There has been recent research on the changing demographics and appeal of traditional religious communities and the growing interest in alternatives to traditional places of worship, but I have to admit that I haven’t studied this topic deeply. Consequently, these comments are from my own experience and observations. There seems to be more interest in connecting to nature now and a recognition of the benefits of this connection. This has been magnified, if not created, by the pandemic. For example, there is growing interest in things like Forest Bathing (I am also a certified Forest Bathing guide), which isn’t spiritual per se but focuses more on mindfulness and wellness.
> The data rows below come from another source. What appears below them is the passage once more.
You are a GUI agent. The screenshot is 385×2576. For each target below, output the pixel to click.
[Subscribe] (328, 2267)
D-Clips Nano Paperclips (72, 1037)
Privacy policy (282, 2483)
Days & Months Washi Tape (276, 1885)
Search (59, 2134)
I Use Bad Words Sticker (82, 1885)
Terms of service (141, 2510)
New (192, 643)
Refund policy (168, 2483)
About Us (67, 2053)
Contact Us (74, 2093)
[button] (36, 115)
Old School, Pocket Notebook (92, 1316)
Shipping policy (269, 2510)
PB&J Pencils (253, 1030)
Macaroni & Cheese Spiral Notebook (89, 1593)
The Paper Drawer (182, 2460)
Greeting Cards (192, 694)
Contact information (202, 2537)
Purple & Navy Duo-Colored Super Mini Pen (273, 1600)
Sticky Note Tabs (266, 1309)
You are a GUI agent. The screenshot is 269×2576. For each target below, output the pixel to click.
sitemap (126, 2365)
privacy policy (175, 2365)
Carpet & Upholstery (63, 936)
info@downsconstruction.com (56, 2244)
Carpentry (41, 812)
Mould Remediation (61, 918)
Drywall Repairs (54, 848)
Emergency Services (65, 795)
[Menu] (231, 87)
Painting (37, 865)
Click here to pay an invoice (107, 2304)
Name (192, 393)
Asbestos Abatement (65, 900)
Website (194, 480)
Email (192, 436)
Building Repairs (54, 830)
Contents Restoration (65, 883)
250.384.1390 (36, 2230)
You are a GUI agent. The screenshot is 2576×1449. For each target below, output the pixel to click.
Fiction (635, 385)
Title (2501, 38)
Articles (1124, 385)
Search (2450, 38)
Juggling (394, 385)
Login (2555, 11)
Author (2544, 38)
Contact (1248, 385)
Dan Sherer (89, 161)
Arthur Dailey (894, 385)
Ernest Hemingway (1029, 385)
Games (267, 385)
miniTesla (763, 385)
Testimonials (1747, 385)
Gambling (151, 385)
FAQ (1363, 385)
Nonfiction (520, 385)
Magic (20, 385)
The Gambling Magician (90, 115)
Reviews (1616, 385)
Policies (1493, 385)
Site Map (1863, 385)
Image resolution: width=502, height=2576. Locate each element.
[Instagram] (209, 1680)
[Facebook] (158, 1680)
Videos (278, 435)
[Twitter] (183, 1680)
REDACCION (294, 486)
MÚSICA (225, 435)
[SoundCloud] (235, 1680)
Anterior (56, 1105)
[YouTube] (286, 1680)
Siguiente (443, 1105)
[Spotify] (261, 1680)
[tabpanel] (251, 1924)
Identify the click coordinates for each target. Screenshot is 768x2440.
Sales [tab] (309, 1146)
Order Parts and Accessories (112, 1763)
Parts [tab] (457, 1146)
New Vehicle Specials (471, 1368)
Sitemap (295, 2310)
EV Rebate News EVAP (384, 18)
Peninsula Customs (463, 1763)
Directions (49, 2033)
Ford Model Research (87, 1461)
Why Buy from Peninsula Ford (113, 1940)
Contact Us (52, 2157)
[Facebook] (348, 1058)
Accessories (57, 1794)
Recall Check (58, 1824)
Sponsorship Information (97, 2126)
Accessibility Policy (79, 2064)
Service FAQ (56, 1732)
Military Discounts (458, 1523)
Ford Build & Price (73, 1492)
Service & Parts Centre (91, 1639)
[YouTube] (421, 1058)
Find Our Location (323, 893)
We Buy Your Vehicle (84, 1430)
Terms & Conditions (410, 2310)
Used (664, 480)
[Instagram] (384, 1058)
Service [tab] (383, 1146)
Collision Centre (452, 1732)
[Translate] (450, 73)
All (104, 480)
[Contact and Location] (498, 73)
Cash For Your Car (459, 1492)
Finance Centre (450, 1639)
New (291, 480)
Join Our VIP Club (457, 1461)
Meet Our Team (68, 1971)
This contrasts with the increased prevalence of technology in spiritual offerings, also motivated by the pandemic. Video streaming now makes a wide variety of religious practice options available across the planet, and communities now have people attending their services from wide geographic areas. Even with this expansion of possibilities, it seems to me that people still long for a more personal connection and in-person interactions. There is a trend to micro-communities and spiritual laboratories at these smaller scales. So while there is an expansion of global connectedness on one hand, there is still a desire for personal, individual-scale connection. I think both trends are important and will continue.
Perhaps it’s just the people that I interact with or a wish on my part, but I think there is also a growing desire to understand other faiths and practices. Reb Zalman used to say, “The only way we can get it together is TOGETHER.” He encouraged the philosophy of “deep ecuminism” from Matthew Fox.
I think the only way we are going to be able to survive, never mind thrive, in the modern world is to recognize our own full humanity and the humanity of others. As expressed in the South African philosophy of Ubuntu, I am what I am because of other beings. This includes our own Spirit and the interconnectedness with others. While it’s important to strive for justice and policies and actions that help the world, many of the issues we’re seeing are one of spiritual disconnection. The deepening of our spirituality provides motivation and foundation for these worldly pursuits, and, no less important, it enhances our flexibility and equanimity, making us better able to adapt or respond to the ever-changing world.